With the pandemic sweeping our nation and our world, we wanted to turn our attention to the thing that brings us all here to begin with, our community and our airplanes.
You’ll notice that very little of our issue covers the effects of the coronavirus on aviation, though that remains overwhelmingly the biggest story in the world and in our little aviation niche, too.
When we announced last month that we would be putting together special features dedicated in part to the strength of the people like you and me who fly small planes, the response was enormous. The idea, which resonated strongly with our readers, was not so much to document the effects of the novel coronavirus but to highlight the resilience of the people who fly small planes in the face of that virus. So we wanted to share with you the faces, the stories and the strength (and, okay, the planes) of our readers. We think that you will find them as moving and inspirational as we have. (SCROLL DOWN TO MEET OUR READERS AND READ THEIR STORIES)

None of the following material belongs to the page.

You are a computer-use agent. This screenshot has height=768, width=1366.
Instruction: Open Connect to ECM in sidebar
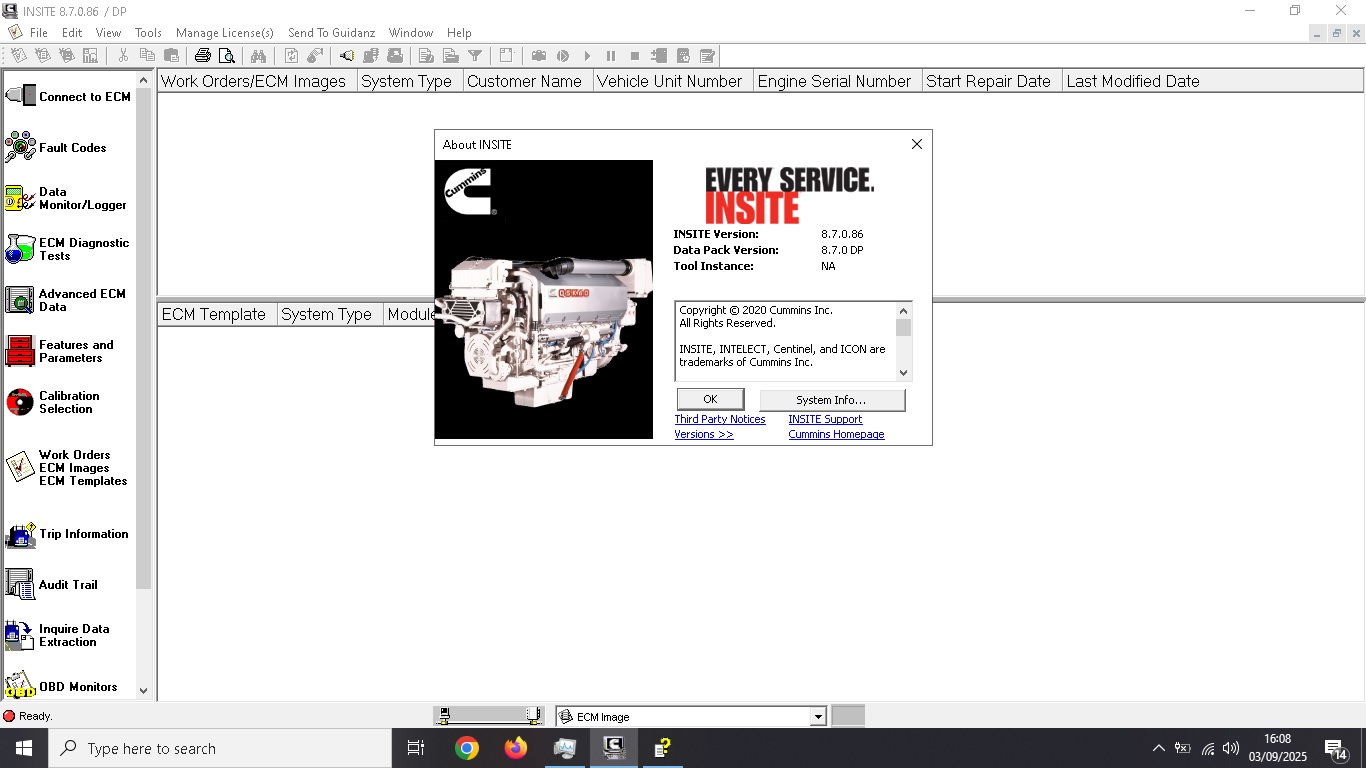[68, 97]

It has been a full flying life of 73 years for 93-year-old Glenn Kinneberg, who earned his Private Pilot license when he was 20. For him, flying has provided a wonderful, entertaining and educational means to meet people from all over the world.

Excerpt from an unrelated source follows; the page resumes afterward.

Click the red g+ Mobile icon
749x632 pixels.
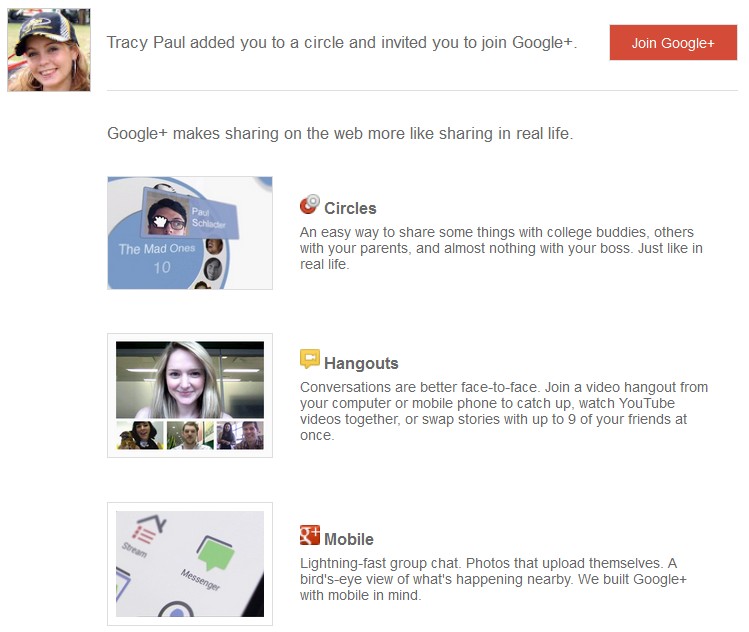click(x=309, y=535)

His Plane: 1947 Piper PA-11, of the Royal Flying Club, formed in 1947. Kinneberg is the remaining owner and charter member.
Ratings: Single Engine Land
Favorite Plane: PA-11
Home Airport: KCHU (Houston County Airport)

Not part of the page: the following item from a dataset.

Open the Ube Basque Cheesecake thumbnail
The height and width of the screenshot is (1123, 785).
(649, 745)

Favorite Destination: Any fly-in breakfast or Oshkosh.
His Story: Kinneberg is an accomplished pilot, dovetailing his love of flying into his love of farming as a member of the International Flying Farmers. Some more pilot facts about him: “Earned the FAA Master Pilot Award for 50 years of safe flying. Member of International Flying Farmers for 72 years, having served as the Minnesota president of the association and also the Region 5 director. I served as the IFF Minnesota Teen Adviser and also provided 25 first flights for the EAA Young Eagles First Flight program. Was inducted into the Minnesota Aviation Hall of Fame. At Oshkosh in 2012, was one of 185 Cubs in attendance and received Awards for both the oldest pilot flying in and longest ownership of a Cub.” He has also written a book, Flaps Up, with stories from more than 70 years of flying.
Flying In Pandemic Times: Kinneberg reports that there is “no flying at present.”